The New Tech Network, which includes George H.W. Bush New Tech Odessa, was recently awarded a five-year $12 million grant to track student success to and through college.

The initiative is supported by a Networks for School Improvement grant from the Bill & Melinda Gates Foundation.

School teams from Ector County, Comal and El Paso ISDs will work together to identify and address common problems that impact students in pursuing and succeeding in college, a news release said.

Allocations to individual schools are not specified since program grants of this kind provide financial support for school staff to participate in both professional development facilitated by New Tech Network and the actual improvement science work being conducted at each school, an email from Danielle Gates of the New Tech Network said.

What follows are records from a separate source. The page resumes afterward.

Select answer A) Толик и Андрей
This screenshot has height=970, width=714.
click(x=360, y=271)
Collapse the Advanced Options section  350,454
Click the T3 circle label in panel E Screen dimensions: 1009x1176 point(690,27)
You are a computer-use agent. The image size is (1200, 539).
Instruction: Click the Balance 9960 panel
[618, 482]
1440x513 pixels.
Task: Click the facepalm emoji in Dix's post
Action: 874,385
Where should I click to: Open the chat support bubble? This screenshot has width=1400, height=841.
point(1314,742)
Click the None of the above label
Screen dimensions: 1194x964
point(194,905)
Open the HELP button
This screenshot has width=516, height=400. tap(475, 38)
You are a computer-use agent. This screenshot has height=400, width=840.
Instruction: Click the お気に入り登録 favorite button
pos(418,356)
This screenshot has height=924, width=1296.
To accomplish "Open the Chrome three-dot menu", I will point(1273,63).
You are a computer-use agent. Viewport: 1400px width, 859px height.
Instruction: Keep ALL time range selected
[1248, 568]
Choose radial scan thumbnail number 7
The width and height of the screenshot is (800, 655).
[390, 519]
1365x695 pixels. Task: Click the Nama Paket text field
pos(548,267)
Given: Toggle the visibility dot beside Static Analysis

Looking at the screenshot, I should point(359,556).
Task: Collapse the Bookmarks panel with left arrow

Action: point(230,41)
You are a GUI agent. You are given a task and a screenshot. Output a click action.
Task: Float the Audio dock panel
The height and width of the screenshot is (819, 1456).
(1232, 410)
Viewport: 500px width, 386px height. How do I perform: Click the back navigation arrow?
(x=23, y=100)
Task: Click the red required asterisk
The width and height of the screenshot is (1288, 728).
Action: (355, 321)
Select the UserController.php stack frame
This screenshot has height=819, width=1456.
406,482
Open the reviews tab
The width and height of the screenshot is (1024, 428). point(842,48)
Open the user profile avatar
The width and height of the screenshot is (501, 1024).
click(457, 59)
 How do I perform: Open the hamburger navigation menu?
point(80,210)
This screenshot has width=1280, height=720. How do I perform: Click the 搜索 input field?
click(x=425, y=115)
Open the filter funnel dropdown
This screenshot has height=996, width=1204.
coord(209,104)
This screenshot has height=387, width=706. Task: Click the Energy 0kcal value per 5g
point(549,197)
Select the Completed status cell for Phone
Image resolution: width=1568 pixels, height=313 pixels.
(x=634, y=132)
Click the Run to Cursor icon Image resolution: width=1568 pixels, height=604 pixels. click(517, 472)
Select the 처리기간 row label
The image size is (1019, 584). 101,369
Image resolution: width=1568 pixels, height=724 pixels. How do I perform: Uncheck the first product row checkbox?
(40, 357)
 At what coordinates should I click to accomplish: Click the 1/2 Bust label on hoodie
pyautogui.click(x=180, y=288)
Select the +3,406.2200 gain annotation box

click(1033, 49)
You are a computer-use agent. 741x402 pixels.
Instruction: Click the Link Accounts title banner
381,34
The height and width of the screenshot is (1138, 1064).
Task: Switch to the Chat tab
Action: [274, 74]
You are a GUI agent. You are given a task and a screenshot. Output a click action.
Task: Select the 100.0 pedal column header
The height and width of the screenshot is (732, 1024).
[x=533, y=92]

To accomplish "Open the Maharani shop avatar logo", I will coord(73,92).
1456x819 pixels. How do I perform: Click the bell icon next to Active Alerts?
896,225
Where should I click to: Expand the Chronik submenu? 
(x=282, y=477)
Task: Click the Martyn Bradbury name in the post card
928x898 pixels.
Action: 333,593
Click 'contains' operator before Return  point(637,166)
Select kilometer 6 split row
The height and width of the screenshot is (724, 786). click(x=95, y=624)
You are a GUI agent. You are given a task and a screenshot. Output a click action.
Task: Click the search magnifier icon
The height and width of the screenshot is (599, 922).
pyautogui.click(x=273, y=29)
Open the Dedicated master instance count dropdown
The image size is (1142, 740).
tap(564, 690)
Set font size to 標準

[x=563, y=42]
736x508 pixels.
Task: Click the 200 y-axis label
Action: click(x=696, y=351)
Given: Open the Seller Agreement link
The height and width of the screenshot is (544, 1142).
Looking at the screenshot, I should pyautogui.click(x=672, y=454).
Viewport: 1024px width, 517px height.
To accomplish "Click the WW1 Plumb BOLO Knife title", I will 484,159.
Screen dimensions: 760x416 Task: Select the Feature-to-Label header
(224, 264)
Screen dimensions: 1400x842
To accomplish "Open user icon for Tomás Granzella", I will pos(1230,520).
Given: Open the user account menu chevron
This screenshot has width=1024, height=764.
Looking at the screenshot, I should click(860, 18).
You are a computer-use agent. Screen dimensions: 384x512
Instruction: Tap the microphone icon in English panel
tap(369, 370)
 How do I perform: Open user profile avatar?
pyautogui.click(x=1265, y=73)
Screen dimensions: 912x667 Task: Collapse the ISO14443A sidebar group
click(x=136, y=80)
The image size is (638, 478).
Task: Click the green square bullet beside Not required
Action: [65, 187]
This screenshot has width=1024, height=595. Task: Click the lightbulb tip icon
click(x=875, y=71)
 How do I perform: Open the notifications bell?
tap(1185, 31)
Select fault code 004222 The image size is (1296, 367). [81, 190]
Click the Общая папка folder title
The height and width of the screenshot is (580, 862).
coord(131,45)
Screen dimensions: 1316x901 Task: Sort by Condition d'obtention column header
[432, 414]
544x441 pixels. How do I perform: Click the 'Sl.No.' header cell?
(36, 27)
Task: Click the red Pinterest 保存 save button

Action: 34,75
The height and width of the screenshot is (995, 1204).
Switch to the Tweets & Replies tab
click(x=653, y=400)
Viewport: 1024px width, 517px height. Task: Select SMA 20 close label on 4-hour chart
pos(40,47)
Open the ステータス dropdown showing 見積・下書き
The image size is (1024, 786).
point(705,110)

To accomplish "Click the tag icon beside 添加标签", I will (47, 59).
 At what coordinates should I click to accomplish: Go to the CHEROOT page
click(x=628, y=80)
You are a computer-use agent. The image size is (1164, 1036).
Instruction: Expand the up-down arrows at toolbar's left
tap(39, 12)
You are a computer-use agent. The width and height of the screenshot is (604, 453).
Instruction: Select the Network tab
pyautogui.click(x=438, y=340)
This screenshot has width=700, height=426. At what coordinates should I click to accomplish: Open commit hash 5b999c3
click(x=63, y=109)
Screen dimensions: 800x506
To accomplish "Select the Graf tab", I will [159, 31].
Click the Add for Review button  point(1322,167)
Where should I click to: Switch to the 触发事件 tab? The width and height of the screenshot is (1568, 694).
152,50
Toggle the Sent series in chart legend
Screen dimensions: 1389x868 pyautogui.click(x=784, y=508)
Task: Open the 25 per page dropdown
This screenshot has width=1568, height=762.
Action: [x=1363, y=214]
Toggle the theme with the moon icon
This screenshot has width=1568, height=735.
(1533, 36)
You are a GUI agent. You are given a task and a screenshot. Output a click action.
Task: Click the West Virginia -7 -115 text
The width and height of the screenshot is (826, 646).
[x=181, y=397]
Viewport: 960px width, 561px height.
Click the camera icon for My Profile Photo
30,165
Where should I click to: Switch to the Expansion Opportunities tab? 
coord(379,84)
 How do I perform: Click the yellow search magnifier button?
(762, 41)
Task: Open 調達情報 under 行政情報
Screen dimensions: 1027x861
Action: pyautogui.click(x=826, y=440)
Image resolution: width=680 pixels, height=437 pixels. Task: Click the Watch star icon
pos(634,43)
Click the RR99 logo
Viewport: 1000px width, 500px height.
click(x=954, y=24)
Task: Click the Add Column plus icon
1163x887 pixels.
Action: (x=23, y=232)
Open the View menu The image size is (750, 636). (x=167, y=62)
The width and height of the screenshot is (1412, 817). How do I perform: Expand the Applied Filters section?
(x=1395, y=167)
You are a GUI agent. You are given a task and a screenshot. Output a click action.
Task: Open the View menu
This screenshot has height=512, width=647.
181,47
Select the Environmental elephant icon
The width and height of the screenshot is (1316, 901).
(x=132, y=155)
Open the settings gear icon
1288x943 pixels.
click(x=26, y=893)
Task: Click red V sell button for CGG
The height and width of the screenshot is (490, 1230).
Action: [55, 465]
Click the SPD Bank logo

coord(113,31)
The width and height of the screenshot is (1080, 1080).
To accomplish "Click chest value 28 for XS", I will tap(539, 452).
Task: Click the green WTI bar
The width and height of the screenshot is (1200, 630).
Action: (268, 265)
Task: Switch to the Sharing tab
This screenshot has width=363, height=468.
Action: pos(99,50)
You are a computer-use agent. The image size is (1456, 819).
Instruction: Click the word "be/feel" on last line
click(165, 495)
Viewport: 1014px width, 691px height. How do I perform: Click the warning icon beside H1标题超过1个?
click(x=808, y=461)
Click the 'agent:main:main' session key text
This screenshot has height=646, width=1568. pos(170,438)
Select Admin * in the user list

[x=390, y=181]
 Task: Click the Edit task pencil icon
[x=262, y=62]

NTO Principal Gerardo Ramirez said it is his understanding the schools receiving the funds are all in the New Tech Network, but any schools that want to focus on college and career readiness will be able to do so as well in the future.

Among the three districts, 4,300 students will be impacted in the first year and that will expand to 50 schools across multiple districts.

The New Tech Network has been engaged in district and charter school partnerships across Texas for more than 12 years. In the coming academic year, there will be 25 New Tech member schools in 11 districts, the release said.

The grant will enable NTN to provide resources, coaching, data analytics training and guidance, the release said.

“It really is a case study of our campus, what we’re doing, how to make things better, but specifically focusing our junior cohort group and seeing them through finishing their junior year, their senior year and then eventually into college, where they end up in college, how they’re persisting in college and what they’re doing to make sure that they’re successful. So it’s really reflecting back on our practices here, what are we doing to support kids, not just in high school but beyond,” Ramirez said.

“It’s not good enough to say we want them to get into college. We want them to get into a career path. That’s good but really, are we going to make sure they make it through and that they see it through because many go, but do they finish?”

Project Based Research Design Facilitator Valentina Rivera said what the faculty does is provide students with a little bit more power and knowledge to make it to a degree, “not just dream about the dream, but actually achieve the dream.”

Cheraldin Celis, junior English language arts and reading and French facilitator, said the grant is a good way to see what other schools are doing and compare results of how many students stay in college, how many are successful and how many students stay in college.

Rivera said she’s looking forward to hearing success stories from other districts. She added that this gives her a chance to talk to students more about the hurdles they’re going to face and how to jump over those hurdles to success.

First-generation students may not have a frame of reference for what to do to get into college, such as filling out federal financial aid forms. Rivera said the language barrier is a factor and there may be a lack of communication between siblings when one of them is in college. 

“That’s where we come in,” Rivera said.

There’s no reason for them not to be successful because they are being given the tools to reach their goals.

She added that the best thing about the grant is that they will be able to compare notes with schools in other districts.

“In a sense, all the teachers, all the staff, we’re all college readiness teachers regardless of if it’s English or math or science or even our PE coach; our art teacher. They need to hear from all of us for them to go to a two-year college (or) go to a university. Her (Rivera’s) role has been super essential because she gets those seniors and places them in internships and has them put on a symposium and making sure before they leave they know what FAFSA (Free Application for Federal Student Aid) is, that they’re applying for colleges and we’re sharing that good news,” Ramirez said.

Ramirez said Celis is very influential with juniors, who will make up the first cohort, in making sure they are at the level they need to be for postsecondary education. 

 “Here at NTO, we have every kind of kid,” Ramirez said. “The misconception is we only have the high achieving kids. They all deserve the best. They all deserve to be challenged,” Ramirez said.

Ramirez, Rivera and Celis said New Tech does its best to prepare students for college. They tell students they have to file financial aid every year, register for classes every semester and talk to their professors.

They also have Echo, a learning management system like Blackboard, Ramirez said.

“At the university level, the majority of your work is turned in online so us having Echo is already giving them a heads up,” he said.

He noted that the project-based instruction mode at NTO teaches students skills they will need in their lives from problem solving to being part of collaborative groups.

Along with Ramirez, Rivera and Celis, Instructional Specialist JaniceLynn Granado has been involved in the process.